Eight years later, Reichl is in Paris on a very different trip, researching budget hotels and restaurants, when she encounters the old man again. She is shocked to find that he “had not aged” (245) since she last saw him. When Reichl expresses surprise at finding him in an inexpensive, hip restaurant, the old man tells her that “luxury is best appreciated in small portions. When it becomes routine, it loses its allure” (246). Once again, Reichl’s encounter with the old man shifts her perspective, causing her to realize that the luxury she has become accustomed to at Condé Nast is not sustainable.

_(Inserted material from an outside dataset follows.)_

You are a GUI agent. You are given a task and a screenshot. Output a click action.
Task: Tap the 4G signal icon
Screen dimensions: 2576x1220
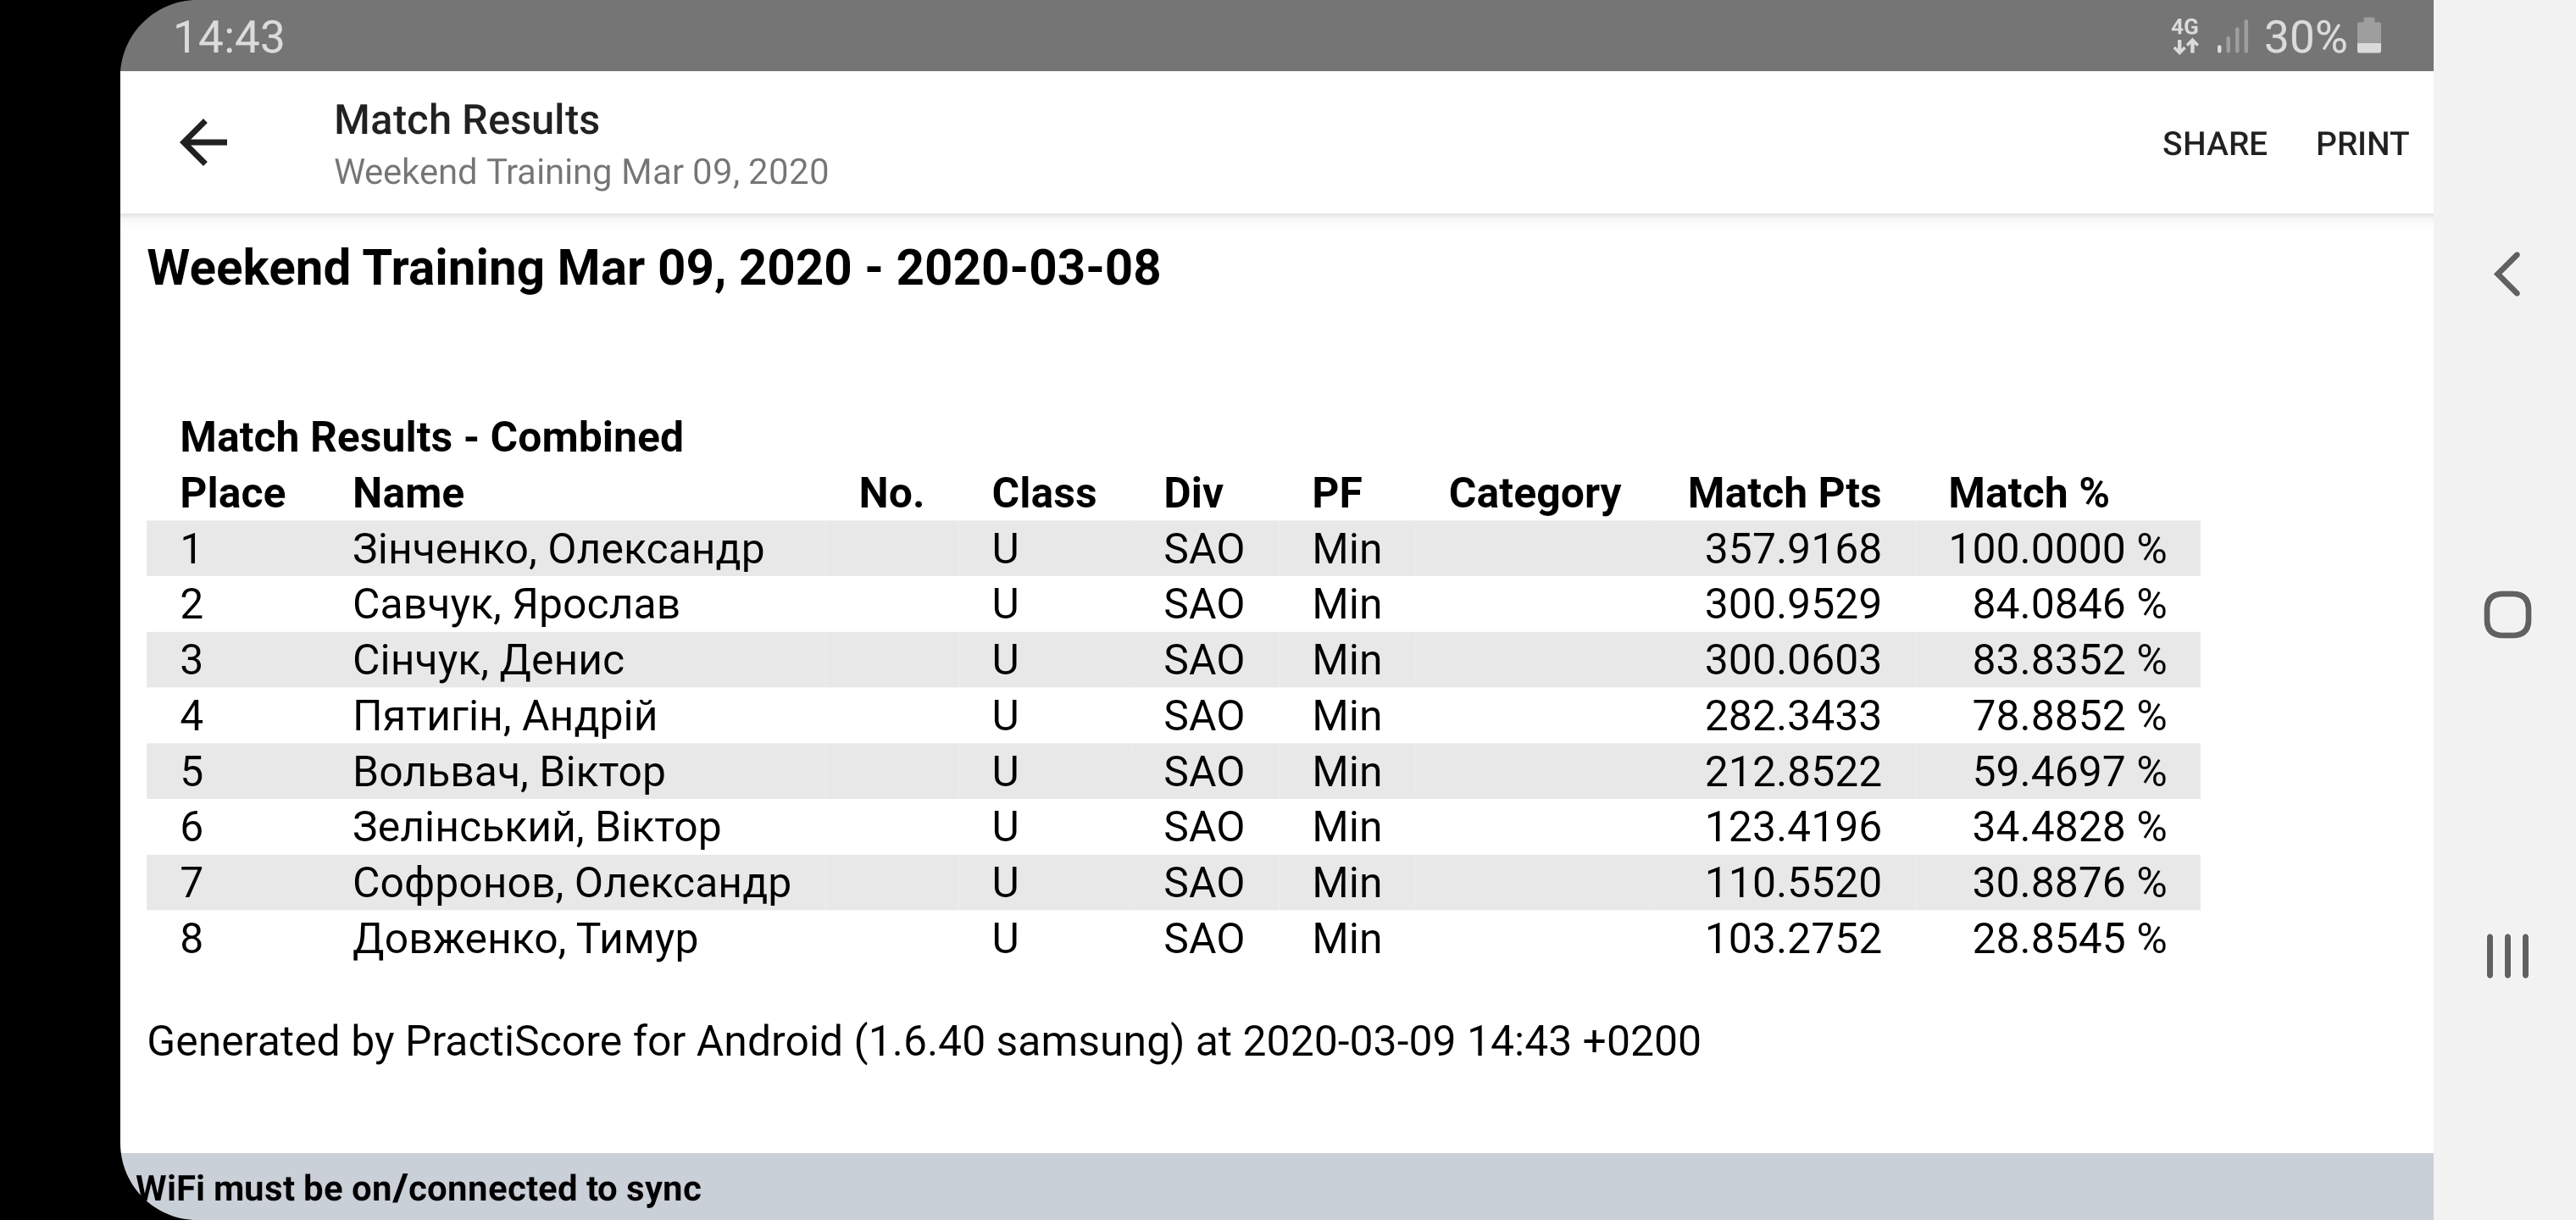click(2186, 37)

The contrast between Reichl’s dual trips to Paris with her Gourmet staff highlights the Changes in American Magazine Publishing in the 20th Century. On the first trip, Reichl and “most of the editorial staff” of Gourmet travel to Paris “in true Condé Nast style […] money is no object; anything is possible” (126). Reichl’s description of this trip emphasizes the luxury of her experience: “the driver who picks [her] up at Charles de Gaulle takes [her] straight to lunch at Pierre Gagnaire” (124), where she is greeted by a waiter offering her champagne in a “crystal flute” (124). After a lunch of “gorgeous, heady wine” and “the most beautiful food [she] ha[s] ever encountered” (124), a chauffeur is waiting to take her to a “palatial suite at Le Meurice [that] is filled with flowers” (125). The references in these passages to the 3-Michelin-star restaurant, Pierre Gagnaire, and the 5-star hotel, La Meurice, reflect the best Paris has to offer. Reichl admits that the “sheer luxury” of the trip was “intoxicating” and made the staff “slightly giddy” (126).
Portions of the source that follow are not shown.